▶ [The problem]:
Without including any picture, write out the entries exactly as they stand.

Data records:
********************
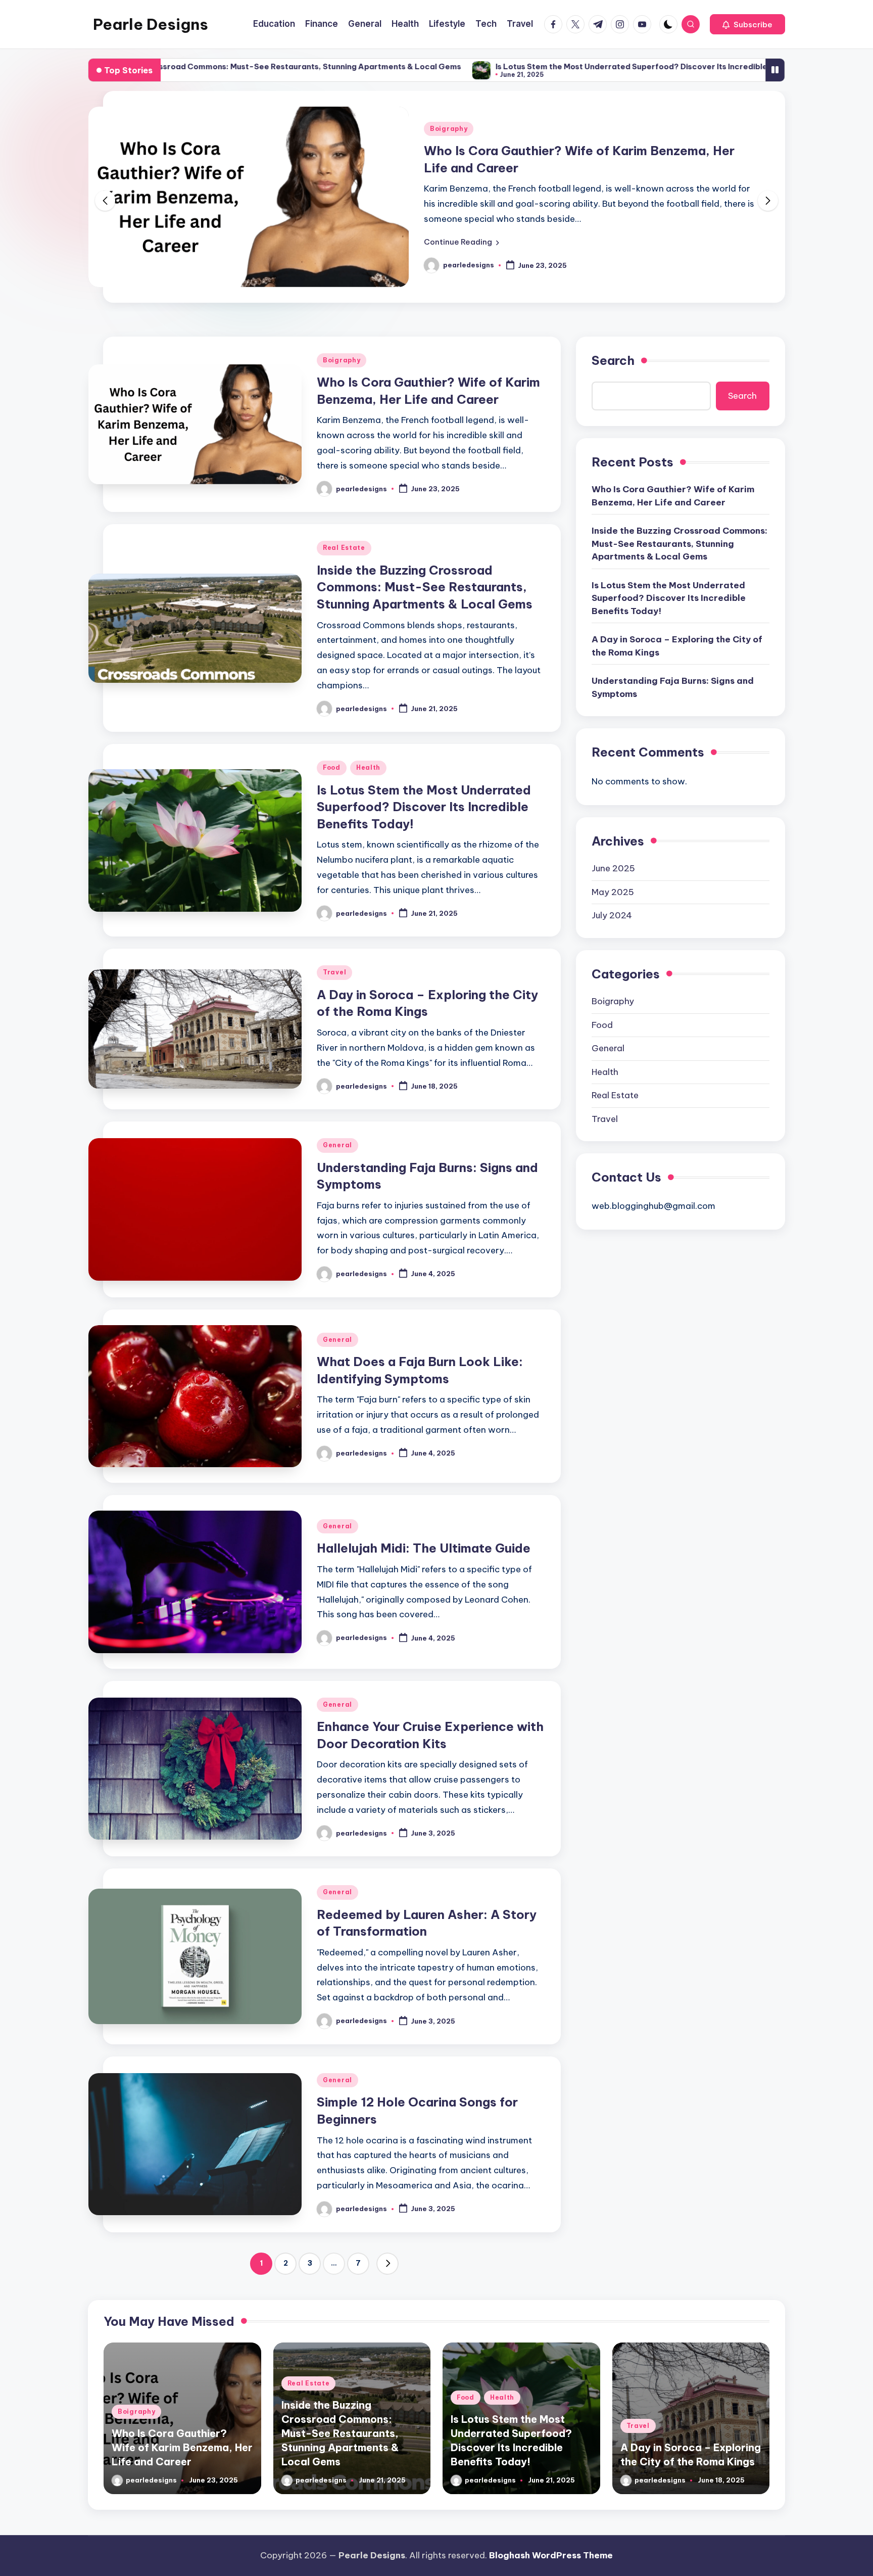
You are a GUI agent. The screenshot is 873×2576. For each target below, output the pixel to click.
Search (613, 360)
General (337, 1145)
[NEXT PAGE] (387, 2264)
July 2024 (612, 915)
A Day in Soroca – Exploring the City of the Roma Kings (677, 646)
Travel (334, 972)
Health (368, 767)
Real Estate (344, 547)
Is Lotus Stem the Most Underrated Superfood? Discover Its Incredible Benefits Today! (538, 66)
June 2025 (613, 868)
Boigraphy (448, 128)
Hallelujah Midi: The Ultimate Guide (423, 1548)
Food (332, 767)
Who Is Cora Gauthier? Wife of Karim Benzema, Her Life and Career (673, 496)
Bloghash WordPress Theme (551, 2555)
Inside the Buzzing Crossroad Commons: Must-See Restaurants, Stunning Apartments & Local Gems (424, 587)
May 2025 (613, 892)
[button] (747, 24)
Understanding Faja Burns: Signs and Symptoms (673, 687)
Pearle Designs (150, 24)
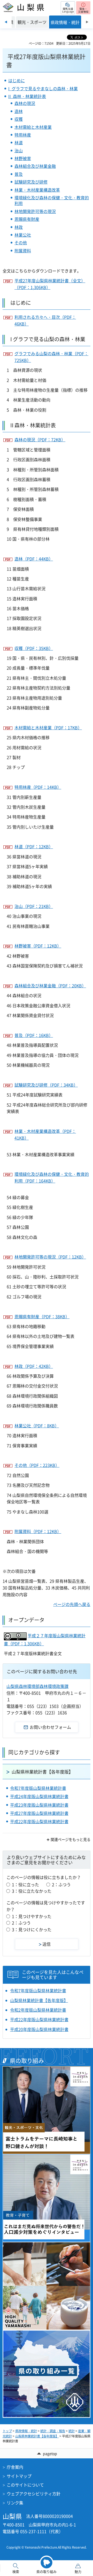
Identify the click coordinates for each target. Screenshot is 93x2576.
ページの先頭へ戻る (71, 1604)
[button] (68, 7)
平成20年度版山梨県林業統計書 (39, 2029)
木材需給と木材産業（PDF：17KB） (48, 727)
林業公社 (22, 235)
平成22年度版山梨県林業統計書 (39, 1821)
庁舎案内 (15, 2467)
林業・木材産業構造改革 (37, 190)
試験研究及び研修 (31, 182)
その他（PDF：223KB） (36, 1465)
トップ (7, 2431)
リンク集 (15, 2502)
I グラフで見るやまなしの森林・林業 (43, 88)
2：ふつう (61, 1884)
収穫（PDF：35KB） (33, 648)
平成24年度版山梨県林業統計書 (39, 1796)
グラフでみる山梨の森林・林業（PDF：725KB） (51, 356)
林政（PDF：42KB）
********************
▶ [Reply to the task]:
You are a GUI agent. The screenshot is 873×2576. For each target below, output the pixel to click.
Search (613, 360)
General (337, 1145)
[NEXT PAGE] (387, 2264)
July 2024 (612, 915)
A Day in Soroca – Exploring the City of the Roma Kings (677, 646)
Travel (334, 972)
Health (368, 767)
Real Estate (344, 547)
Is Lotus Stem the Most Underrated Superfood? Discover Its Incredible Benefits Today! (538, 66)
June 2025 (613, 868)
Boigraphy (448, 128)
Hallelujah Midi: The Ultimate Guide (423, 1548)
Food (332, 767)
Who Is Cora Gauthier? Wife of Karim Benzema, Her Life and Career (673, 496)
Bloghash WordPress Theme (551, 2555)
Inside the Buzzing Crossroad Commons: Must-See Restaurants, Stunning Apartments & Local Gems (424, 587)
May 2025 (613, 892)
[button] (747, 24)
Understanding Faja Burns: Signs and Symptoms (673, 687)
Pearle Designs (150, 24)
Identify the click coordinates for each target. Screenshot is 93x2576.
ページの先頭へ戻る (71, 1604)
[button] (68, 7)
平成20年度版山梨県林業統計書 (39, 2029)
木材需給と木材産業（PDF：17KB） (48, 727)
林業公社 (22, 235)
平成22年度版山梨県林業統計書 (39, 1821)
庁舎案内 (15, 2467)
林業・木材産業構造改革 (37, 190)
試験研究及び研修 (31, 182)
その他（PDF：223KB） (36, 1465)
トップ (7, 2431)
リンク集 (15, 2502)
I グラフで見るやまなしの森林・林業 (43, 88)
2：ふつう (61, 1884)
収穫（PDF：35KB） (33, 648)
平成24年度版山梨県林業統計書 (39, 1796)
グラフでみる山梨の森林・林業（PDF：725KB） (51, 356)
林政（PDF：42KB）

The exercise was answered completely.